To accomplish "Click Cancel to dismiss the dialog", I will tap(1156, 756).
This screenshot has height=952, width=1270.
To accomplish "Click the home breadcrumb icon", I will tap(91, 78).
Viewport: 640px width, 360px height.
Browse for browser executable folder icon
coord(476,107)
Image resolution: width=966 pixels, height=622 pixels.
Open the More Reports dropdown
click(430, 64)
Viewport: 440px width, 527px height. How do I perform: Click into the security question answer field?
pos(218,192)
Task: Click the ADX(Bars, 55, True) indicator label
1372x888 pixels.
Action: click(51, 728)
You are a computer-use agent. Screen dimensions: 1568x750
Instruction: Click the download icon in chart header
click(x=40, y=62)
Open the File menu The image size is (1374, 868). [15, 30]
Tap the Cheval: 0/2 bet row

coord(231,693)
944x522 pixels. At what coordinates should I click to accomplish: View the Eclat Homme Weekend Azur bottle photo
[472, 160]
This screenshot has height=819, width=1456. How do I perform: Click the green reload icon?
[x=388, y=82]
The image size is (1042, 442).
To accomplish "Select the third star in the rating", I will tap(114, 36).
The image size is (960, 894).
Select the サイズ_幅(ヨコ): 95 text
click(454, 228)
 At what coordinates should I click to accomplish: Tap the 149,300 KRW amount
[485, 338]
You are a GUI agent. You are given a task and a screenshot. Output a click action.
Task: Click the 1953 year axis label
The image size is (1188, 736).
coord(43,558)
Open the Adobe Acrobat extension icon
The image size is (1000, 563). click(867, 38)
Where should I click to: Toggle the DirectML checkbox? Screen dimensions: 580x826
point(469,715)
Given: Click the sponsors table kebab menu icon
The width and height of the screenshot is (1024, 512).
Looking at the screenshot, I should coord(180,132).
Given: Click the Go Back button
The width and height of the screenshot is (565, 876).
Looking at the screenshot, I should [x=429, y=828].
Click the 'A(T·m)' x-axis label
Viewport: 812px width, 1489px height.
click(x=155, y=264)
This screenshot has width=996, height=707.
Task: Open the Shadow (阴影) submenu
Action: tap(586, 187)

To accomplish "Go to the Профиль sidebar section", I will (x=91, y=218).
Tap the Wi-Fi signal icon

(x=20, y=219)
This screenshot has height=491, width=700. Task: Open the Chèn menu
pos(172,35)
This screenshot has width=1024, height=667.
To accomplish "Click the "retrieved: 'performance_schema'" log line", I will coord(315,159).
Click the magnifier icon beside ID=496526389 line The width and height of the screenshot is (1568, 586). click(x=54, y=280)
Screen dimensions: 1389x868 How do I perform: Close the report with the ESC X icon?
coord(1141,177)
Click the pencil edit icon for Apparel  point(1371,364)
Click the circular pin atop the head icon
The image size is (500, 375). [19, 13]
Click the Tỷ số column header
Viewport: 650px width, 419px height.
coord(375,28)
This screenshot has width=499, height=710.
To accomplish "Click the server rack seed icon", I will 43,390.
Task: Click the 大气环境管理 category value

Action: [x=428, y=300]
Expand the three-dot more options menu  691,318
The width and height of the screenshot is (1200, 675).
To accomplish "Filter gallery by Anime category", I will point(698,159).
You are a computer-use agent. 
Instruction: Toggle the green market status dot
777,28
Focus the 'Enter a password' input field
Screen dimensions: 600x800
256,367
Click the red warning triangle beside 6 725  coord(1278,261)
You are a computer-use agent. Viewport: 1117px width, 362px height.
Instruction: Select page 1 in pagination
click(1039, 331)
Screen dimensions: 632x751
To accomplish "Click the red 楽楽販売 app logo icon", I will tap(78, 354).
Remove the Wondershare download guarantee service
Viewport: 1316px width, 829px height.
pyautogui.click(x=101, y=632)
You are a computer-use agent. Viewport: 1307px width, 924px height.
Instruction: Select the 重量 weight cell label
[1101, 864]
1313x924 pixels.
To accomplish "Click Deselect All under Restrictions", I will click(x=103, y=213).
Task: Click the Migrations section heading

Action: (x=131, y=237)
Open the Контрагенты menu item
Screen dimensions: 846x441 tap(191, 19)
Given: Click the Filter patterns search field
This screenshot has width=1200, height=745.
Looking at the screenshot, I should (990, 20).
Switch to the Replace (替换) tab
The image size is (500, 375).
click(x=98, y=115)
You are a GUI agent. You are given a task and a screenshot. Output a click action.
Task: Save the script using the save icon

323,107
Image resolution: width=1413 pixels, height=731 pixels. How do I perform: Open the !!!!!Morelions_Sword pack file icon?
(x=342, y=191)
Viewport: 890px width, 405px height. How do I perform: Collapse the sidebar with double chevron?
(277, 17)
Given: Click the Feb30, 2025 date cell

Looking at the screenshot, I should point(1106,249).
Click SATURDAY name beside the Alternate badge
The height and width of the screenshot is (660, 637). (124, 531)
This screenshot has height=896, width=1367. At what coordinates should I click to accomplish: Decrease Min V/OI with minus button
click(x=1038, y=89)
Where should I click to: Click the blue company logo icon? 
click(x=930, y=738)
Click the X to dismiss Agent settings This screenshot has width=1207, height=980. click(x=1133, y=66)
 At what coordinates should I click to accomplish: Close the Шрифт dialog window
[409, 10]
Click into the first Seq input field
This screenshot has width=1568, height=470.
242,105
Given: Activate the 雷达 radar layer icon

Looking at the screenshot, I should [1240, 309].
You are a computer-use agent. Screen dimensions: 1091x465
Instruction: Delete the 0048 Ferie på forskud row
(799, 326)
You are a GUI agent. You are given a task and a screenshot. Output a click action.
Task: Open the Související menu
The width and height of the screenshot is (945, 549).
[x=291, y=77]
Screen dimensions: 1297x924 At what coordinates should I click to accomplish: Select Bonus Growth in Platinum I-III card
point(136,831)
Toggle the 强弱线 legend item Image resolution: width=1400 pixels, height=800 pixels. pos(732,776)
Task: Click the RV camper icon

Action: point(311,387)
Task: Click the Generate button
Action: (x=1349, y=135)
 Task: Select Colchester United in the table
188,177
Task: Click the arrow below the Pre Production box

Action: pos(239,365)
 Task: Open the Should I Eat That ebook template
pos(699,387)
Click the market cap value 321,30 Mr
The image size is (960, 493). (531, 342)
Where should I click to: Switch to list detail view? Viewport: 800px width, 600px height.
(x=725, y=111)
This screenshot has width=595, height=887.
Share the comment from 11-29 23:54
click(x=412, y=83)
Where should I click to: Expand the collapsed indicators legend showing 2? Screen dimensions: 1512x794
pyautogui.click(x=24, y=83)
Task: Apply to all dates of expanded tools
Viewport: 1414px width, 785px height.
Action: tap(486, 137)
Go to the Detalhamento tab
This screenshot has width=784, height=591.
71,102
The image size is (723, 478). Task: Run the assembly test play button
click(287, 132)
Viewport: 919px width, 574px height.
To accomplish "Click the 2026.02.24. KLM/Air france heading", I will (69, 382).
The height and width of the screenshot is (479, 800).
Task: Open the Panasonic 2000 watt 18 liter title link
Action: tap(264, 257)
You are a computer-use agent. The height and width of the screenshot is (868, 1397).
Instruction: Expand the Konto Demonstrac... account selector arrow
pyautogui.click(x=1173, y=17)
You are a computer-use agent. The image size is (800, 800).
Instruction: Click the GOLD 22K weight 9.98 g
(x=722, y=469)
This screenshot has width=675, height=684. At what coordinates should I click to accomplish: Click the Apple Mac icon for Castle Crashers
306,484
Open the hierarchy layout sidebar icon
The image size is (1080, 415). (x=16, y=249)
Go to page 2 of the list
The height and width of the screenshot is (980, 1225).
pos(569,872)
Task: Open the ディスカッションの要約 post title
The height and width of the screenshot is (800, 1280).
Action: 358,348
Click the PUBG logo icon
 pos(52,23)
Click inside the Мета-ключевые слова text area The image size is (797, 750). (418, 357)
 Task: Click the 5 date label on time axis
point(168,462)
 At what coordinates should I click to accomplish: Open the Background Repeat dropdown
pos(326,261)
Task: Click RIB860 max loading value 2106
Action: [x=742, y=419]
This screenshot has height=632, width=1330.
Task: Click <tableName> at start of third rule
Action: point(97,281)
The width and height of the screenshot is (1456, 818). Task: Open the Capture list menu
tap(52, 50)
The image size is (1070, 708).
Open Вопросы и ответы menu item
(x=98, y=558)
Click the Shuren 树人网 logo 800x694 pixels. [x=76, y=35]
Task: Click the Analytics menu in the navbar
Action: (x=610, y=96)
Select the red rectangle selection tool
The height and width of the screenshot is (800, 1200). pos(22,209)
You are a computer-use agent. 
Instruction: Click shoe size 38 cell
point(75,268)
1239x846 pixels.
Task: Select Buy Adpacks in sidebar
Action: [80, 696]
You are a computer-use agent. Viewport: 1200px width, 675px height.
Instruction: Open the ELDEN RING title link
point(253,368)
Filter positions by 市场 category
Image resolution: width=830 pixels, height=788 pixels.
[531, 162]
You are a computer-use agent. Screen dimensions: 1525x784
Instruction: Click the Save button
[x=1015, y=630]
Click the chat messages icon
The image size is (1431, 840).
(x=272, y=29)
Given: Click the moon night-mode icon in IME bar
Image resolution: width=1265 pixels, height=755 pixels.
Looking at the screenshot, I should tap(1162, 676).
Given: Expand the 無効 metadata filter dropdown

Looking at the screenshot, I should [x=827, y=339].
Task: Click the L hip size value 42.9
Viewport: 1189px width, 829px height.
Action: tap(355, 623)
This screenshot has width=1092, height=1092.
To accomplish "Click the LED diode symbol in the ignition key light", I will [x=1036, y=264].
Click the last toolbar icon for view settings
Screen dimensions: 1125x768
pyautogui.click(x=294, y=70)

§ EXERCISE OBJECTIVE:
Reproduce word for word the lines of the listing between the line holding "Open the hierarchy layout sidebar icon" and the line holding "Action: (x=610, y=96)", inclusive.

§ TASK RESULT:
Open the hierarchy layout sidebar icon
The image size is (1080, 415). (x=16, y=249)
Go to page 2 of the list
The height and width of the screenshot is (980, 1225).
pos(569,872)
Task: Open the ディスカッションの要約 post title
The height and width of the screenshot is (800, 1280).
Action: 358,348
Click the PUBG logo icon
 pos(52,23)
Click inside the Мета-ключевые слова text area The image size is (797, 750). (418, 357)
 Task: Click the 5 date label on time axis
point(168,462)
 At what coordinates should I click to accomplish: Open the Background Repeat dropdown
pos(326,261)
Task: Click RIB860 max loading value 2106
Action: [x=742, y=419]
This screenshot has height=632, width=1330.
Task: Click <tableName> at start of third rule
Action: point(97,281)
The width and height of the screenshot is (1456, 818). Task: Open the Capture list menu
tap(52, 50)
The image size is (1070, 708).
Open Вопросы и ответы menu item
(x=98, y=558)
Click the Shuren 树人网 logo 800x694 pixels. [x=76, y=35]
Task: Click the Analytics menu in the navbar
Action: (x=610, y=96)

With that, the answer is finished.